** Work task 1 **
Reproduce the passage on Kenya's fiscal and economic outlook from "This has been" up to and including "and inclusive growth.".
** Work task 2 **
Write the next part of the passage on Kenya's fiscal and economic outlook, picking up after its final sentence.

Debt-related risks are increasing for low and middle-income economies.

It is against this backdrop that the Government of Kenya will pursue fiscal consolidation to ensure debt sustainability.

This involves a gradual reduction of the overall fiscal deficit and the pace of debt accumulation over the medium term as well as an effective liability management strategy.

The policy will be supported by enhanced revenue mobilisation and instituting austerity measures on non-priority recurrent expenditure as well as redirecting resources to finance priority growth-supporting programmes.

The latest IMF forecast shows that Global growth is estimated to slow from 3.2 percent in 2022 to 2.7 percent in 2023.

Emerging Market and Developing Economies growth is projected at 3.7percent, Advanced Economies growth is projected at 1 percent, Euro Area growth is projected to come in at 0.5percent, China's economy is forecast to grow 4.4 percent and Emerging Market growth is forecast at 2.9 percent in 2023 while Sub-Saharan Africa (SSA) growth is projected to be 3.7 percent (Analytical work can compare this growth of 3.7percent in SSA with population growth to show the impact on per capita income growth on one and on the other compare this growth with real interest on the debt contracted).

In Kenya, food security and climate change have led to severe crises – increased poverty, widening inequality across regions and households and increased incidents of social conflicts due to competition for resources, like water resources.

This has been compounded by supply disruptions, inequality, poverty and social conflicts. The country’s FY2023/24 Medium-Term Budget is being prepared against that background.

Kenya’s economy is projected to grow by 5.5 percent in 2023 and above 6.0 percent over the medium term.

This growth will be reinforced by the Government’s Bottom-Up Economic Transformation Agenda geared towards an economic turnaround and inclusive growth.

Avenues of inclusive growth include creating jobs and agro-processing for export. This can only work if markets are properly governed.

The Bottom-up Approach to economic management will drive the economic recovery agenda that will emphasize several dimensions to support the country’s economic recovery.

Three examples: First, to protect private investments, targeted at human capital development: these include health, education and nutrition.

Human capital development is an important element to drive inclusive development.

Second, the Government to develop, regulate and protect markets. Well-governed markets will ignite and increase production and productivity downstream and increase incomes upstream.

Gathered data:
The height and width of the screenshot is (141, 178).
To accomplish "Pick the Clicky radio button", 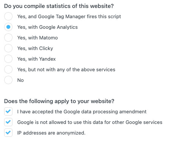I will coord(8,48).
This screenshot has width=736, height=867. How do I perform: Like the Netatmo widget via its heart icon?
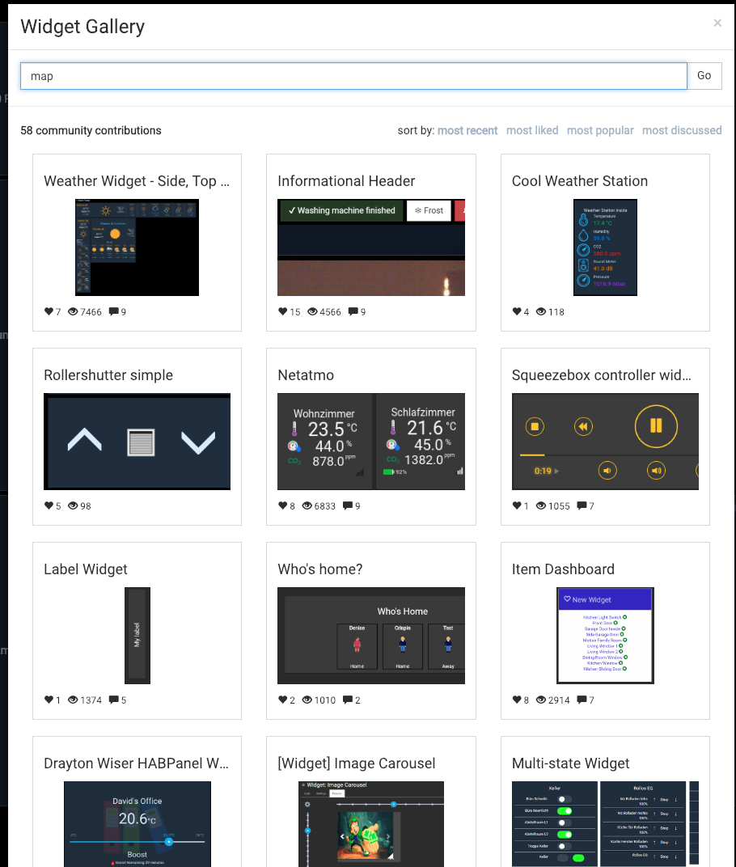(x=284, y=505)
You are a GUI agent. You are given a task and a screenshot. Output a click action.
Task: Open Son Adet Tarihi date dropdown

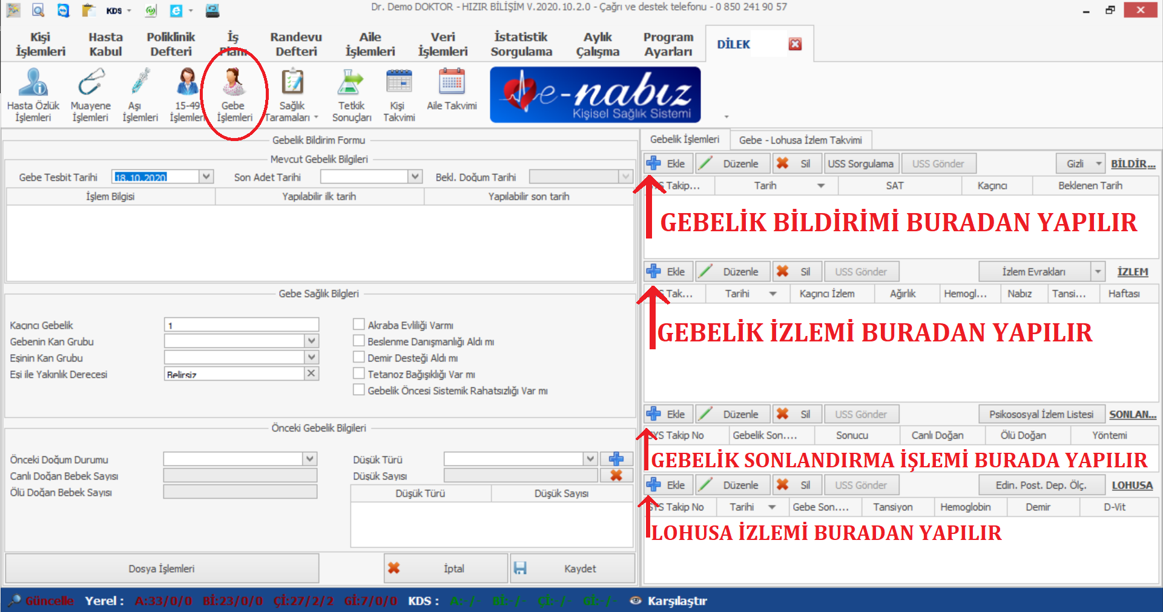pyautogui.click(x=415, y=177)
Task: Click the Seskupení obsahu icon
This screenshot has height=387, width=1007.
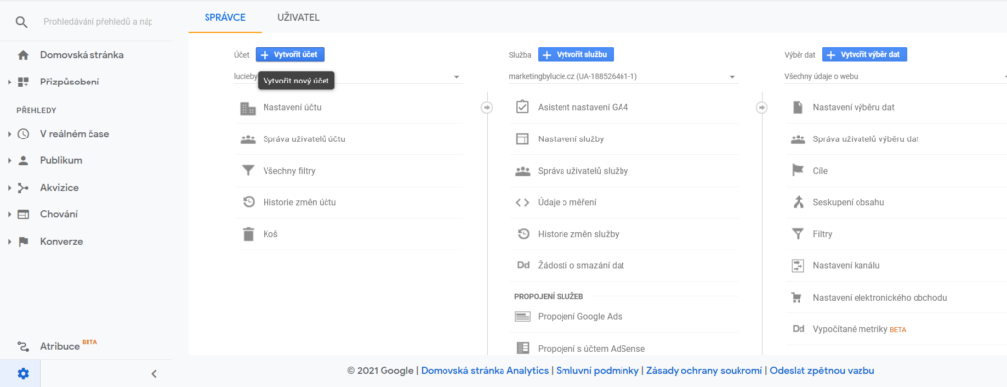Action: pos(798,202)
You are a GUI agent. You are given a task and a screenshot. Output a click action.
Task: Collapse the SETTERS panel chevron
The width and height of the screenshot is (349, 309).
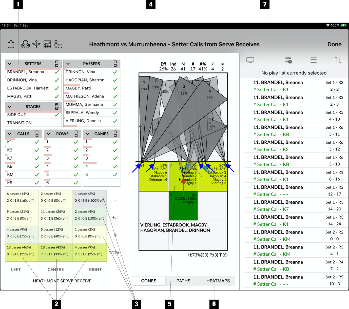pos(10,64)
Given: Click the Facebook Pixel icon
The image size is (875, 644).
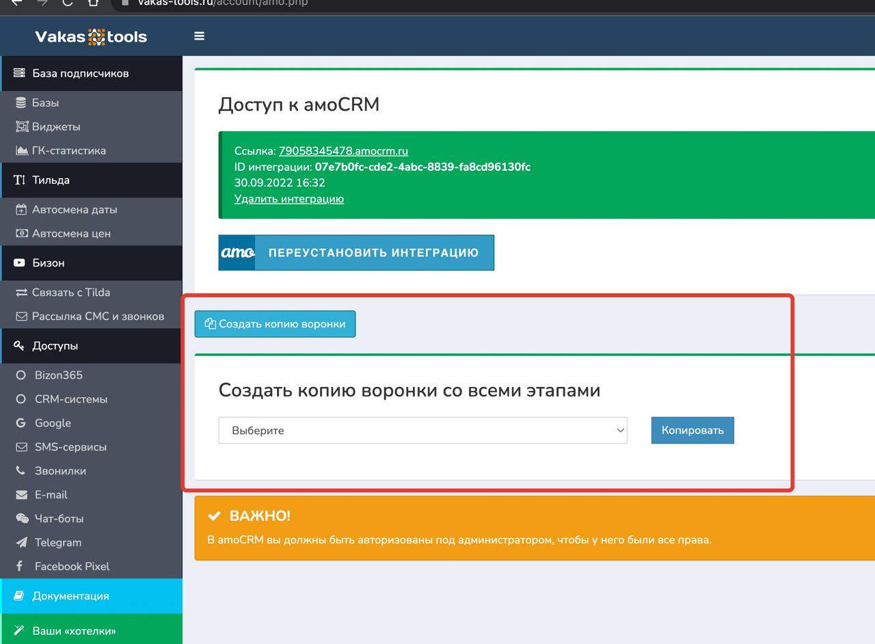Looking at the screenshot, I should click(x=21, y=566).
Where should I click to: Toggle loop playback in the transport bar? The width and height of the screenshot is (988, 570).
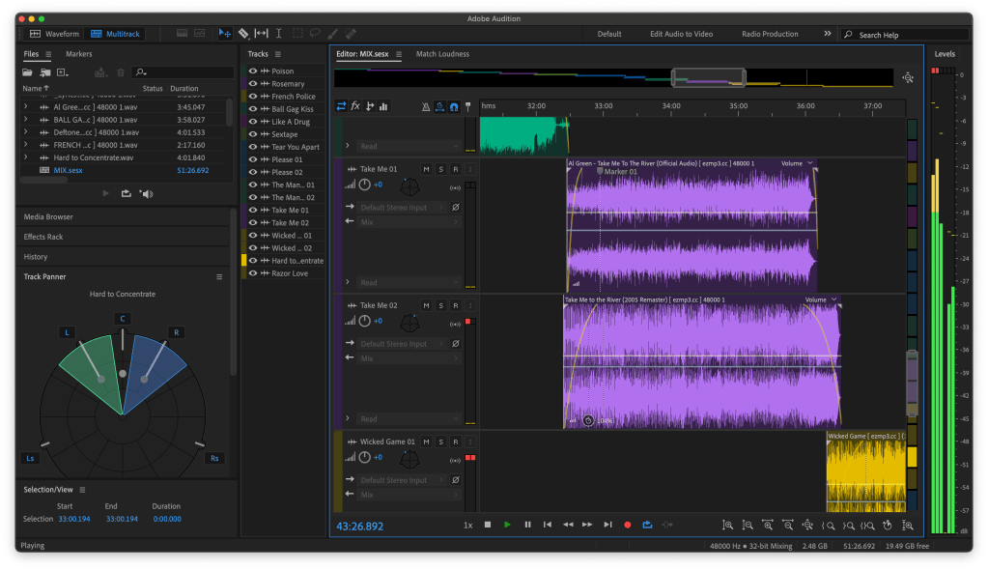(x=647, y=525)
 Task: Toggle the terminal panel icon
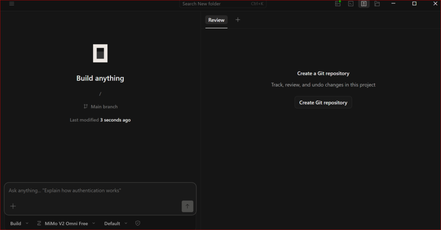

** Answer section 1 **
This has been compounded by supply disruptions, inequality, poverty and social conflicts. The country’s FY2023/24 Medium-Term Budget is being prepared against that background.

Kenya’s economy is projected to grow by 5.5 percent in 2023 and above 6.0 percent over the medium term.

This growth will be reinforced by the Government’s Bottom-Up Economic Transformation Agenda geared towards an economic turnaround and inclusive growth.

** Answer section 2 **
This applies to all sectors of the economy. It is in markets where economic rents are shared and distributed. This is the essence of The Bottom-up Approach.

Finally, digital solutions will also create a platform for the government to enhance efficient and effective services to the public.

The Bottom-Up Economic Transformation Agenda will seek to increase investments in at least five sectors envisaged to have the largest impact on the economy as well as on household welfare.

These include agriculture, micro, small and medium enterprises (MSME), housing and settlement, healthcare and digital superhighway and creative industry.

The Government has in this regard launched the Hustlers Fund, as an intervention to correct market failure problems at the bottom of the pyramid.

This program aims to lift those at the bottom of the pyramid through structured products in personal finance that includes savings, credit, insurance and investment in the past interventions moved up the Microfinance Institution (MFIs).

As we prepare the FY 2023/24 and the medium term, emphasis will be on aggressive revenue mobilization including policy measures to bring on board additional revenue.

The strong outcome in revenue collection in the FY 2021/22 offers a strong base for supporting the expenditure estimates.

The National Treasury has therefore initiated the development of the Medium-Term Revenue Strategy (MTRS).

Based on the County Governments’ fiscal performance in the FY 2021/22, County Governments are also expected to put measures in place to address the following: optimization of their Own Source Revenue collection; adherence to fiscal responsibility principles; and clearance of pending bills.

The Writer is the Cabinet Secretary for the National Treasury and Economic Planning, Kenya.